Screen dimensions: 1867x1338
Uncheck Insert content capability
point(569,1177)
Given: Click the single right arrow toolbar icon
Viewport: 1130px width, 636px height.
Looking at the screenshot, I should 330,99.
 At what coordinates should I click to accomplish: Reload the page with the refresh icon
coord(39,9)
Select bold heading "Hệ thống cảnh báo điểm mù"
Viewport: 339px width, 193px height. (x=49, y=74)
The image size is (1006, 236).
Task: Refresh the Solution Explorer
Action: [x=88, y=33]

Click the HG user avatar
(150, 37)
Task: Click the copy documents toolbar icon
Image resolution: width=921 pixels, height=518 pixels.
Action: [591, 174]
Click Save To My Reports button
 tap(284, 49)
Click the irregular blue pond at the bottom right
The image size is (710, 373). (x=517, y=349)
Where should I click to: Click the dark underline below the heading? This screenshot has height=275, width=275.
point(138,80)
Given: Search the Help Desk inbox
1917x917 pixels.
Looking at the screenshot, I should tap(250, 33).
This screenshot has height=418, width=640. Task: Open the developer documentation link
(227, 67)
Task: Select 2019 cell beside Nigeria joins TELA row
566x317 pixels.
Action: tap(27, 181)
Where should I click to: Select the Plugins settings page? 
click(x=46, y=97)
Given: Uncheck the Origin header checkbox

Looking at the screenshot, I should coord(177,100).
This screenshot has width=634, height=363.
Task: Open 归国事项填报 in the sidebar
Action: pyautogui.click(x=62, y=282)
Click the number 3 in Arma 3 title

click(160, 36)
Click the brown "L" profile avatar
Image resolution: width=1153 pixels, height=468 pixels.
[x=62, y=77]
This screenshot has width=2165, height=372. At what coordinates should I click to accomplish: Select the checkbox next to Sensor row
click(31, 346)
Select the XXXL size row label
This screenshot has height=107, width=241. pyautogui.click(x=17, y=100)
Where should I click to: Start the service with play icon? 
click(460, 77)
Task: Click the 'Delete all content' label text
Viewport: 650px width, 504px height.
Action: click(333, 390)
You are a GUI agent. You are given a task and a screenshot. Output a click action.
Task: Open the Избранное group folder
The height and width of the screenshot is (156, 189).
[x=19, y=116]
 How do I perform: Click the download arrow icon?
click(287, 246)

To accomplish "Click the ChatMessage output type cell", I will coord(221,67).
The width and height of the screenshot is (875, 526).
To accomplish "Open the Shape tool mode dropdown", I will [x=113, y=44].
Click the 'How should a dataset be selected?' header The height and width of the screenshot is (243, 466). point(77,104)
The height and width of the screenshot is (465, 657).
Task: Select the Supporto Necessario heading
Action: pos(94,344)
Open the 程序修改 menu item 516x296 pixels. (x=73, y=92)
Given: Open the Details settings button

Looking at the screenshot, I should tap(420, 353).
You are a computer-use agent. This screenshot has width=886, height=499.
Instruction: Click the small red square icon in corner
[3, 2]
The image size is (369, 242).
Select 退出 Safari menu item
::::::::
## Stated task
Please copy all of the data above line for line, changing nothing.

## The response
Screen dimensions: 1867x1338
Uncheck Insert content capability
point(569,1177)
Given: Click the single right arrow toolbar icon
Viewport: 1130px width, 636px height.
Looking at the screenshot, I should 330,99.
 At what coordinates should I click to accomplish: Reload the page with the refresh icon
coord(39,9)
Select bold heading "Hệ thống cảnh báo điểm mù"
Viewport: 339px width, 193px height. (x=49, y=74)
The image size is (1006, 236).
Task: Refresh the Solution Explorer
Action: [x=88, y=33]

Click the HG user avatar
(150, 37)
Task: Click the copy documents toolbar icon
Image resolution: width=921 pixels, height=518 pixels.
Action: [591, 174]
Click Save To My Reports button
 tap(284, 49)
Click the irregular blue pond at the bottom right
The image size is (710, 373). (x=517, y=349)
Where should I click to: Click the dark underline below the heading? This screenshot has height=275, width=275.
point(138,80)
Given: Search the Help Desk inbox
1917x917 pixels.
Looking at the screenshot, I should tap(250, 33).
This screenshot has height=418, width=640. Task: Open the developer documentation link
(227, 67)
Task: Select 2019 cell beside Nigeria joins TELA row
566x317 pixels.
Action: tap(27, 181)
Where should I click to: Select the Plugins settings page? 
click(x=46, y=97)
Given: Uncheck the Origin header checkbox

Looking at the screenshot, I should coord(177,100).
This screenshot has width=634, height=363.
Task: Open 归国事项填报 in the sidebar
Action: pyautogui.click(x=62, y=282)
Click the number 3 in Arma 3 title

click(160, 36)
Click the brown "L" profile avatar
Image resolution: width=1153 pixels, height=468 pixels.
[x=62, y=77]
This screenshot has width=2165, height=372. At what coordinates should I click to accomplish: Select the checkbox next to Sensor row
click(31, 346)
Select the XXXL size row label
This screenshot has height=107, width=241. pyautogui.click(x=17, y=100)
Where should I click to: Start the service with play icon? 
click(460, 77)
Task: Click the 'Delete all content' label text
Viewport: 650px width, 504px height.
Action: click(333, 390)
You are a GUI agent. You are given a task and a screenshot. Output a click action.
Task: Open the Избранное group folder
The height and width of the screenshot is (156, 189).
[x=19, y=116]
 How do I perform: Click the download arrow icon?
click(287, 246)

To accomplish "Click the ChatMessage output type cell", I will coord(221,67).
The width and height of the screenshot is (875, 526).
To accomplish "Open the Shape tool mode dropdown", I will [x=113, y=44].
Click the 'How should a dataset be selected?' header The height and width of the screenshot is (243, 466). point(77,104)
The height and width of the screenshot is (465, 657).
Task: Select the Supporto Necessario heading
Action: pos(94,344)
Open the 程序修改 menu item 516x296 pixels. (x=73, y=92)
Given: Open the Details settings button

Looking at the screenshot, I should tap(420, 353).
You are a computer-use agent. This screenshot has width=886, height=499.
Instruction: Click the small red square icon in corner
[3, 2]
The image size is (369, 242).
Select 退出 Safari menu item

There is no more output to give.